A word-for-word copy of the following listing is needed. Leave out its images.

■ ■ ■

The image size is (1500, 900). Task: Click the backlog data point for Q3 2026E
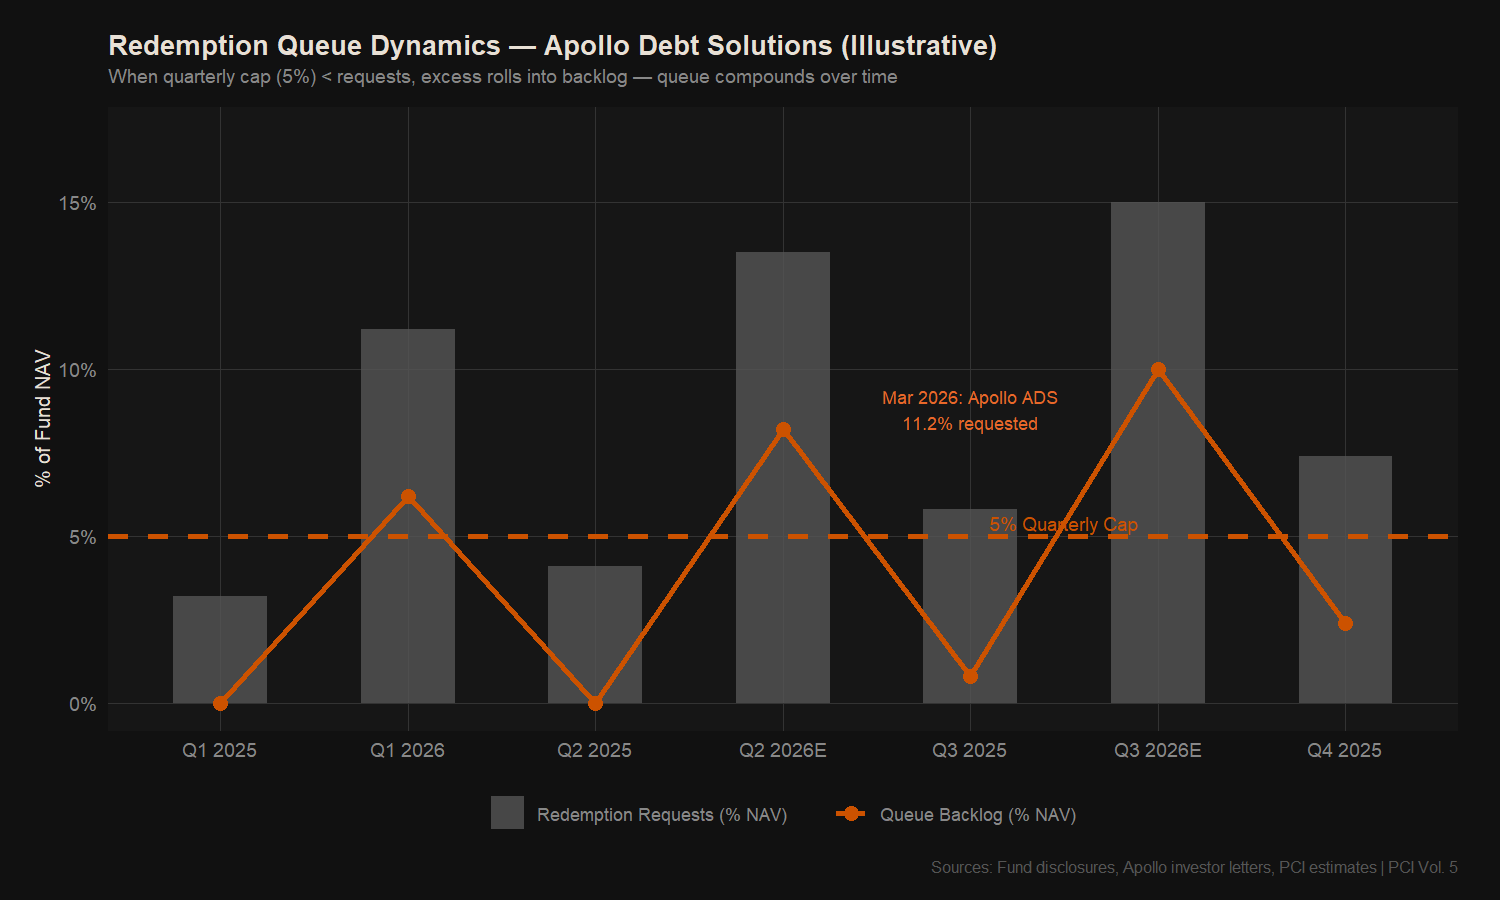(1158, 370)
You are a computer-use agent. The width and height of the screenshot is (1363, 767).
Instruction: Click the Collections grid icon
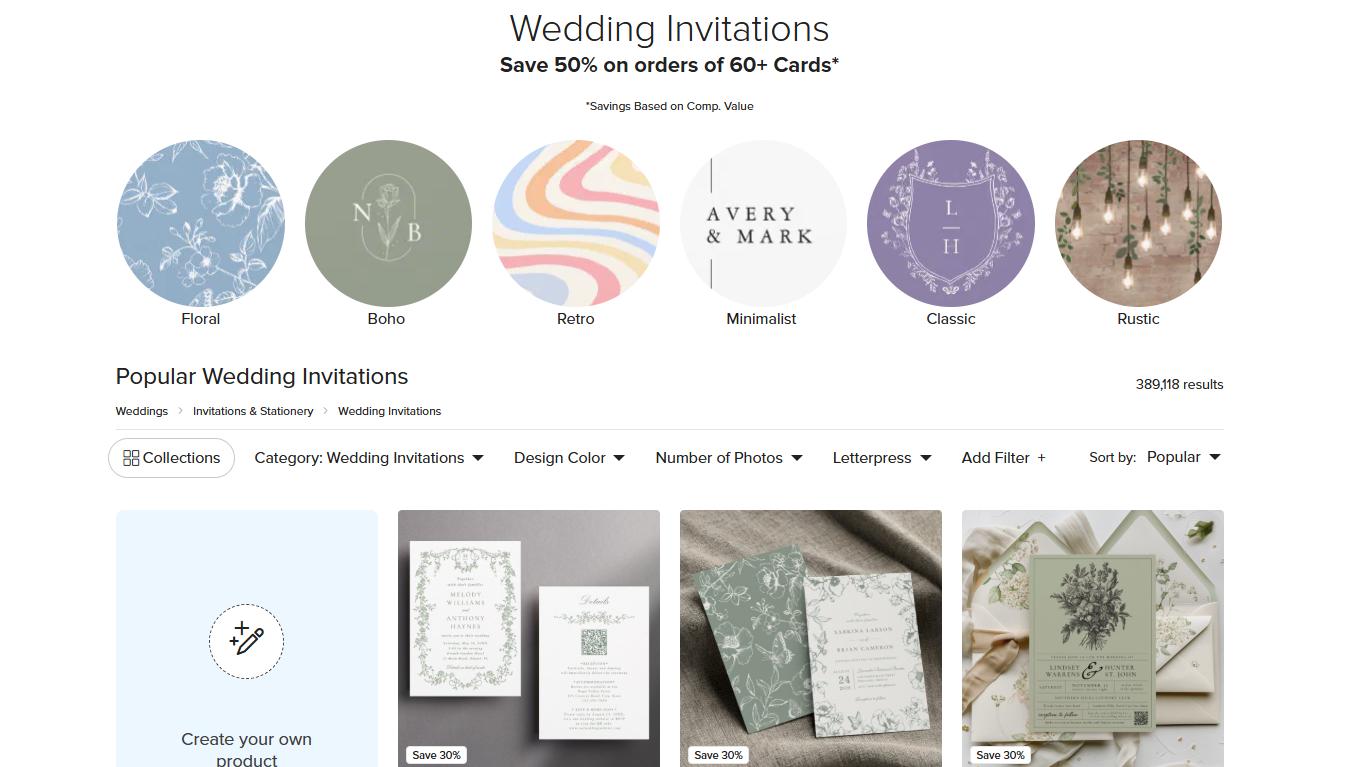[x=131, y=458]
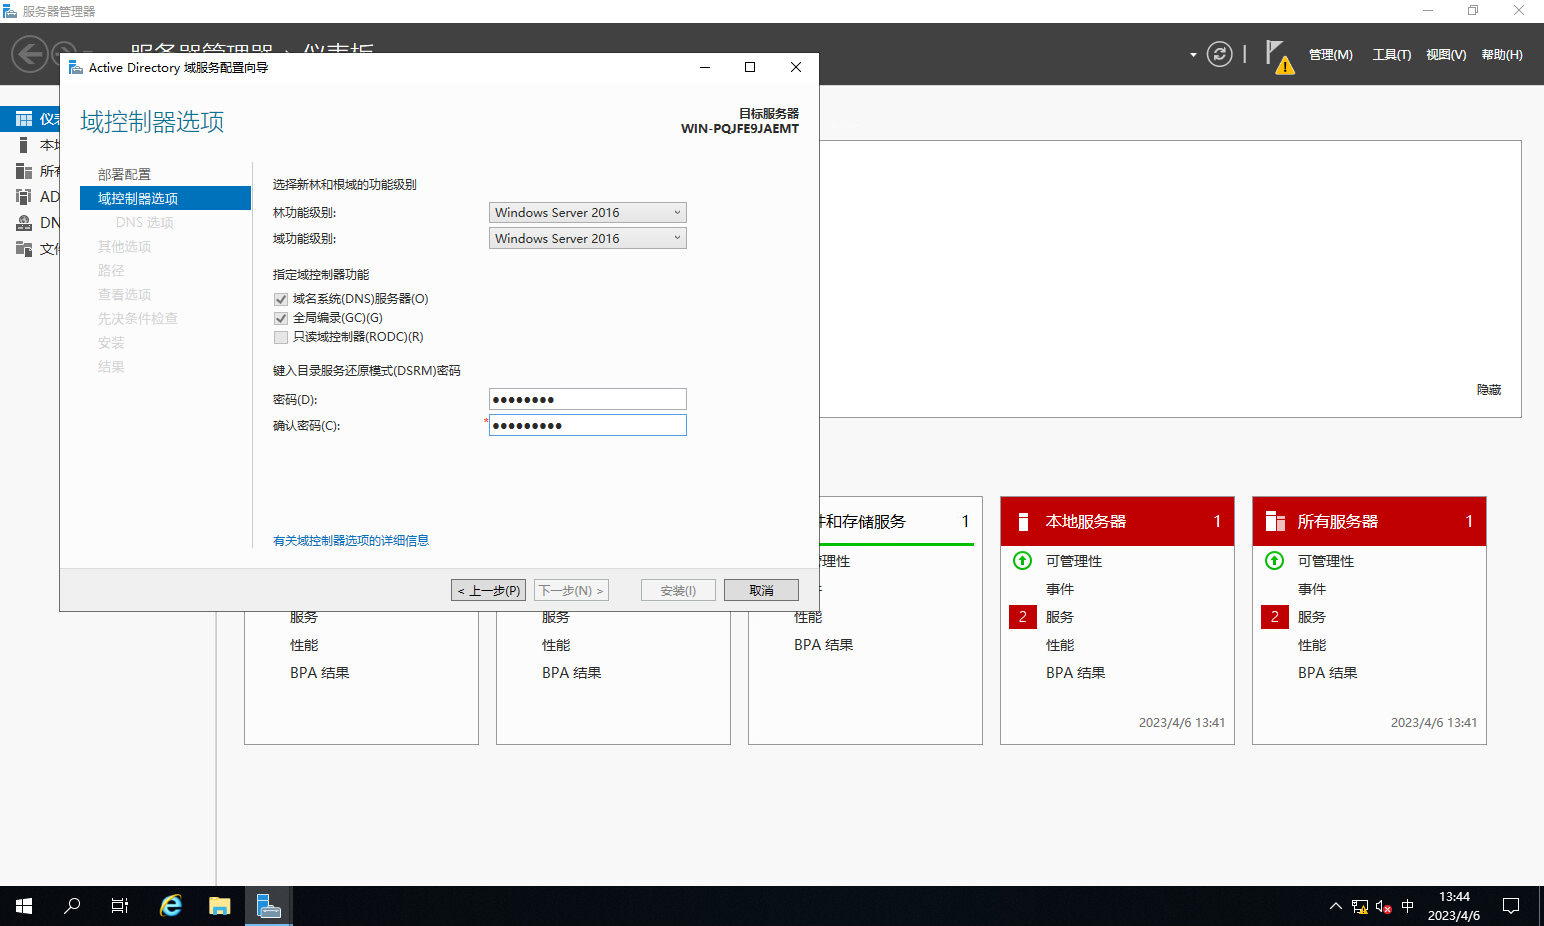Click the refresh icon in header
This screenshot has height=926, width=1544.
pyautogui.click(x=1219, y=54)
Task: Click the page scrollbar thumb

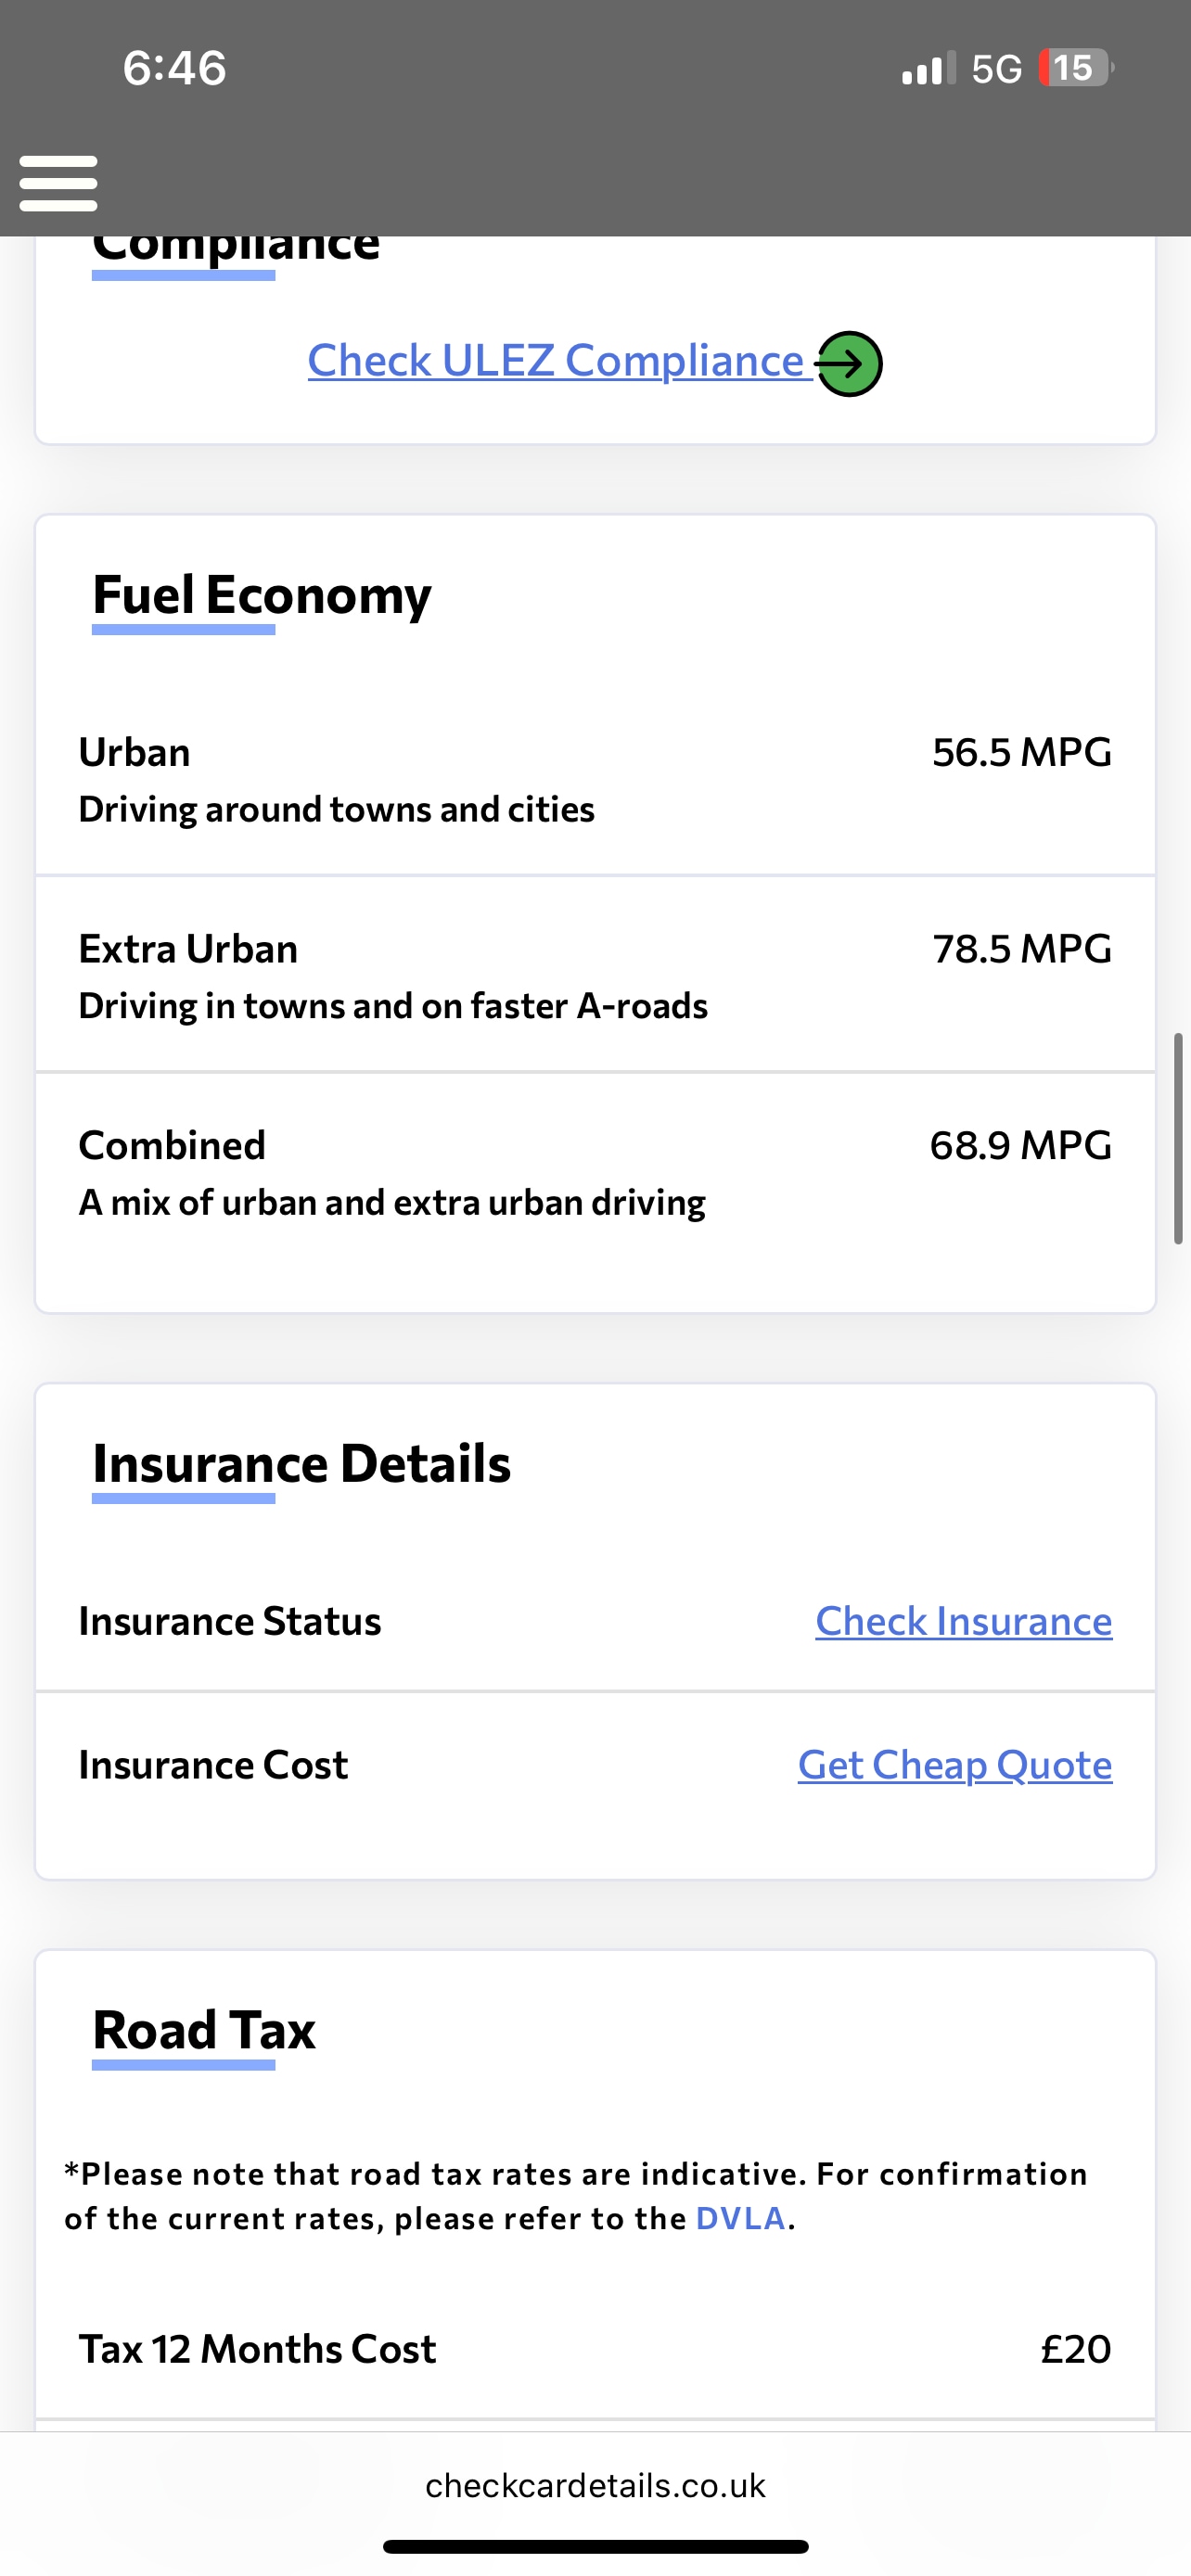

■ ■ ■

= EXPECTED OUTPUT =
The image size is (1500, 900). Task: Click the backlog data point for Q3 2026E
(1158, 370)
You are a computer-use agent. The width and height of the screenshot is (1363, 767).
Instruction: Click the Collections grid icon
[x=131, y=458]
Click the refresh icon in header
This screenshot has height=926, width=1544.
pyautogui.click(x=1219, y=54)
Task: Click the page scrollbar thumb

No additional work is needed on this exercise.